[Stored records]
BEGIN
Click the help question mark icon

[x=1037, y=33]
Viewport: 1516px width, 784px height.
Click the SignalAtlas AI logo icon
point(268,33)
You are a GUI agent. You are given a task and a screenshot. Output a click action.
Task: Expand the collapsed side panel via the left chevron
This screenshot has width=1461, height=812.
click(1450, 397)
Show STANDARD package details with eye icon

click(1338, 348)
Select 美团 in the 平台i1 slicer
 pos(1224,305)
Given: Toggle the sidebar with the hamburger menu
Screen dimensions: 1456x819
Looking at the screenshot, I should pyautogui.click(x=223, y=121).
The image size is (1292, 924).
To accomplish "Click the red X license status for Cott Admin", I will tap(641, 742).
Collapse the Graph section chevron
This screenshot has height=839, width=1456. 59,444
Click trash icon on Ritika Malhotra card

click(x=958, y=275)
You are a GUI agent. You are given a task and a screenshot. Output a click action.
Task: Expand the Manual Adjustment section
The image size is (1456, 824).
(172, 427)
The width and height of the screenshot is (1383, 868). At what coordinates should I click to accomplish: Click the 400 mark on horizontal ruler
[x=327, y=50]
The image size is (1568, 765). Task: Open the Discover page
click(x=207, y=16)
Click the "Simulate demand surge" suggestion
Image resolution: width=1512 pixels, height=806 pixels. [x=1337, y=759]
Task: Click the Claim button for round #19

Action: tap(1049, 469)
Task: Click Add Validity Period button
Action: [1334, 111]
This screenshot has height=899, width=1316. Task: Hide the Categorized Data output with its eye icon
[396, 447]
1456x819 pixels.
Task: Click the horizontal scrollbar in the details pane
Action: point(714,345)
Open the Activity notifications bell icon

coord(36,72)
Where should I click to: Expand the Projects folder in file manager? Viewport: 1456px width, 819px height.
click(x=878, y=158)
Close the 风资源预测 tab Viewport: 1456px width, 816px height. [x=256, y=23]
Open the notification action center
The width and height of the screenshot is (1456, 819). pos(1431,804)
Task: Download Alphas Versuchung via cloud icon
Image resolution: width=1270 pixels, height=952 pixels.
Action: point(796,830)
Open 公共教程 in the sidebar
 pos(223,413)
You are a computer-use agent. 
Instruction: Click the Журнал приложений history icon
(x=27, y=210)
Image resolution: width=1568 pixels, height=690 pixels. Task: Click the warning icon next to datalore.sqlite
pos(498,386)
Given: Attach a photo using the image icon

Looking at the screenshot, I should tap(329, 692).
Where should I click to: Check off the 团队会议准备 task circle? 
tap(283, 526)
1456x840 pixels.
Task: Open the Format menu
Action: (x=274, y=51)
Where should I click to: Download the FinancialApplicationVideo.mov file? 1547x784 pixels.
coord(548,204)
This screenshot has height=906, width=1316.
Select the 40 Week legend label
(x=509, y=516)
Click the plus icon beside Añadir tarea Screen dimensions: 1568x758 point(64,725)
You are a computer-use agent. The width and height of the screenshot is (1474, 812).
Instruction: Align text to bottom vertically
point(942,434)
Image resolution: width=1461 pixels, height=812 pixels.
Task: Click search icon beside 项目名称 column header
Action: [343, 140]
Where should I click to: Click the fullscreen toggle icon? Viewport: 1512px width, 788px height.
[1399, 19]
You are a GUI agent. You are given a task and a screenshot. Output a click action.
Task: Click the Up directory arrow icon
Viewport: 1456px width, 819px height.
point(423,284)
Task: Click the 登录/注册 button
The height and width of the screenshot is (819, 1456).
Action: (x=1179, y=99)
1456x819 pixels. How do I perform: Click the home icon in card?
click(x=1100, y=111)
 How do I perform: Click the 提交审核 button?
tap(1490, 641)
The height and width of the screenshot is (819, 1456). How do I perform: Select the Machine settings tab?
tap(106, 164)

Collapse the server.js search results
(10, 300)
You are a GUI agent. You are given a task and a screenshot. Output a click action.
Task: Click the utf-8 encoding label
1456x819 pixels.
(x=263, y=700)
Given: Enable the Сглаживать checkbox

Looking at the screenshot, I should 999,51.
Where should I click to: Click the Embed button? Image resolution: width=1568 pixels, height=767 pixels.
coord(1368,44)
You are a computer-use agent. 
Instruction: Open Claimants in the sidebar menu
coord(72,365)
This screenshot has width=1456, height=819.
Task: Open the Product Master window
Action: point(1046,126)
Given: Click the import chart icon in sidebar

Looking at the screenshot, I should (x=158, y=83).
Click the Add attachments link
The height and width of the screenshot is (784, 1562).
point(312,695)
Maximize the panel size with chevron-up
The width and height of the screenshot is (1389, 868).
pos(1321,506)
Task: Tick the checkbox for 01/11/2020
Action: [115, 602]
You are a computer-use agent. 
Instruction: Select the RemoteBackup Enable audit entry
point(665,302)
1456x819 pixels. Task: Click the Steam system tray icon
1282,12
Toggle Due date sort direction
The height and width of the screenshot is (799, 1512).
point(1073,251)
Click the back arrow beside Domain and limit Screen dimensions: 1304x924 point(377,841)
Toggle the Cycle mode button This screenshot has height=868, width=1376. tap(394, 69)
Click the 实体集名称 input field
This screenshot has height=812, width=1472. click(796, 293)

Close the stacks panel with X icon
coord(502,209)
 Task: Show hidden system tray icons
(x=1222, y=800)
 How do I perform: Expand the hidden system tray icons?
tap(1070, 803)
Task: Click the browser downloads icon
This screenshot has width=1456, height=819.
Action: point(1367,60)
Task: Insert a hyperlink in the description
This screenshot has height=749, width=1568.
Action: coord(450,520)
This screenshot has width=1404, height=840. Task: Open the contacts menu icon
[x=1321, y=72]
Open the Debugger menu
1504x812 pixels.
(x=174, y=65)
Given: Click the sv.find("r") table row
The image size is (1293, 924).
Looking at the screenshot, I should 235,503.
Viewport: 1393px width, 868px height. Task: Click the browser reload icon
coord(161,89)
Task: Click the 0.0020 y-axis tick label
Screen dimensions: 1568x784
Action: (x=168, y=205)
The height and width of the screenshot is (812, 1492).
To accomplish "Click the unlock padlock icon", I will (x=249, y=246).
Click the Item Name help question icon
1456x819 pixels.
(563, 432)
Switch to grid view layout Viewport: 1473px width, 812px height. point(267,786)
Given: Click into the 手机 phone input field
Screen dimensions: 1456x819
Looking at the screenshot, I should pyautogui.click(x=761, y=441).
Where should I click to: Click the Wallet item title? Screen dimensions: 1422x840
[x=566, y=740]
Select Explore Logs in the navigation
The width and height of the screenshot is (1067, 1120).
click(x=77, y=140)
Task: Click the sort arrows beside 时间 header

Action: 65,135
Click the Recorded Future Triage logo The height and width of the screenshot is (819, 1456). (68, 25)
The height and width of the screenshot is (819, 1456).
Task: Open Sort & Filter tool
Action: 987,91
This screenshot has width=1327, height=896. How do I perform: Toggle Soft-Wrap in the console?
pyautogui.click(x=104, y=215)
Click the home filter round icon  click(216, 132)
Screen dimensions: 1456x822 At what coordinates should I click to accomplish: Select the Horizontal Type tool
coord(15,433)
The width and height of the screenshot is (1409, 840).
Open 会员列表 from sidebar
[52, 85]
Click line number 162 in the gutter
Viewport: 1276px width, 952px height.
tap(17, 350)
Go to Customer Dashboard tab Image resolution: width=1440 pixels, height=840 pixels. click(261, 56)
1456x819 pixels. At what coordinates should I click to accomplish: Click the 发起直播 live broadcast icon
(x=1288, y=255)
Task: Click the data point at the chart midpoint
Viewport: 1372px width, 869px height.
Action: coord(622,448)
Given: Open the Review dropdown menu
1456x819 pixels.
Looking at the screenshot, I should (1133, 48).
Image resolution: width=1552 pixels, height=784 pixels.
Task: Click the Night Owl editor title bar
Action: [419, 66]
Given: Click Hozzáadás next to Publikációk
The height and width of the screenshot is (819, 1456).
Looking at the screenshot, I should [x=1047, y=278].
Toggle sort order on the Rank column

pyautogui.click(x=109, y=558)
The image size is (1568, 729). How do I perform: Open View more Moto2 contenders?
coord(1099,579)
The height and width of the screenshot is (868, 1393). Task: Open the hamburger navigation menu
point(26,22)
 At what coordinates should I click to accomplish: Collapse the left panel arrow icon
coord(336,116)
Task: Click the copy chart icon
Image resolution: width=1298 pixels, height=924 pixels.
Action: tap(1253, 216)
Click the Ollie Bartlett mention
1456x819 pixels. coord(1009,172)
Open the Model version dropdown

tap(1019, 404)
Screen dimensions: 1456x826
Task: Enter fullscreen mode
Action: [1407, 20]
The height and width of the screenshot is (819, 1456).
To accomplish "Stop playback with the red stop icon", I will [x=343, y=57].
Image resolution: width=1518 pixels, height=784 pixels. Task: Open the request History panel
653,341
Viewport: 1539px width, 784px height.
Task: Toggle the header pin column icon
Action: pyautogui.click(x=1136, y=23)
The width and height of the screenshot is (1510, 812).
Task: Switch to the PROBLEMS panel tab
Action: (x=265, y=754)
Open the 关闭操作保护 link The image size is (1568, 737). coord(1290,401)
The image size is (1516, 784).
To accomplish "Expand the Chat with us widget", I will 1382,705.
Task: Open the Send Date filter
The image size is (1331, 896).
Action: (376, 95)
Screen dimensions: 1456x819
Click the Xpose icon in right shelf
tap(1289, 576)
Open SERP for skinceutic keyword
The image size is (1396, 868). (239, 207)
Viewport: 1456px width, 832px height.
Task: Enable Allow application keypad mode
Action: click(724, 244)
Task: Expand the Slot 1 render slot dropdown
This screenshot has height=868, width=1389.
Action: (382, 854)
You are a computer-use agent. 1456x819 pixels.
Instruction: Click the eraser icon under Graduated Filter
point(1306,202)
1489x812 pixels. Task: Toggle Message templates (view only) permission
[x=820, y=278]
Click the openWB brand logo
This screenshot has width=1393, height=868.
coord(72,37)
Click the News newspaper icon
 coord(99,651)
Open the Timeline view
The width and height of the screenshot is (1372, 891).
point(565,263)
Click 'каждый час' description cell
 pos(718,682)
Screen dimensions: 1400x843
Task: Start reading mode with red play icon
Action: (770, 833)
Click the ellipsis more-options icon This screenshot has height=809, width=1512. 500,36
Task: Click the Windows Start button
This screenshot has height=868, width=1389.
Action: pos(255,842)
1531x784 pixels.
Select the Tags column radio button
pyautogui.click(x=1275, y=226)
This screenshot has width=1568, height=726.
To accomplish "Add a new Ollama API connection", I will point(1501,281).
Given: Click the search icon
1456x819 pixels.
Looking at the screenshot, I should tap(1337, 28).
END
ASSIGNMENT. Only one stretch of the data above is needed. Restate it word for word, from the line containing "Close the 风资源预测" through the line containing "You are a computer-use agent. The", both ends included.

TASK ANSWER.
Close the 风资源预测 tab Viewport: 1456px width, 816px height. [x=256, y=23]
Open the notification action center
The width and height of the screenshot is (1456, 819). pos(1431,804)
Task: Download Alphas Versuchung via cloud icon
Image resolution: width=1270 pixels, height=952 pixels.
Action: point(796,830)
Open 公共教程 in the sidebar
 pos(223,413)
You are a computer-use agent. 
Instruction: Click the Журнал приложений history icon
(x=27, y=210)
Image resolution: width=1568 pixels, height=690 pixels. Task: Click the warning icon next to datalore.sqlite
pos(498,386)
Given: Attach a photo using the image icon

Looking at the screenshot, I should tap(329, 692).
Where should I click to: Check off the 团队会议准备 task circle? 
tap(283, 526)
1456x840 pixels.
Task: Open the Format menu
Action: (x=274, y=51)
Where should I click to: Download the FinancialApplicationVideo.mov file? 1547x784 pixels.
coord(548,204)
This screenshot has height=906, width=1316.
Select the 40 Week legend label
(x=509, y=516)
Click the plus icon beside Añadir tarea Screen dimensions: 1568x758 point(64,725)
You are a computer-use agent. The width and height of the screenshot is (1474, 812).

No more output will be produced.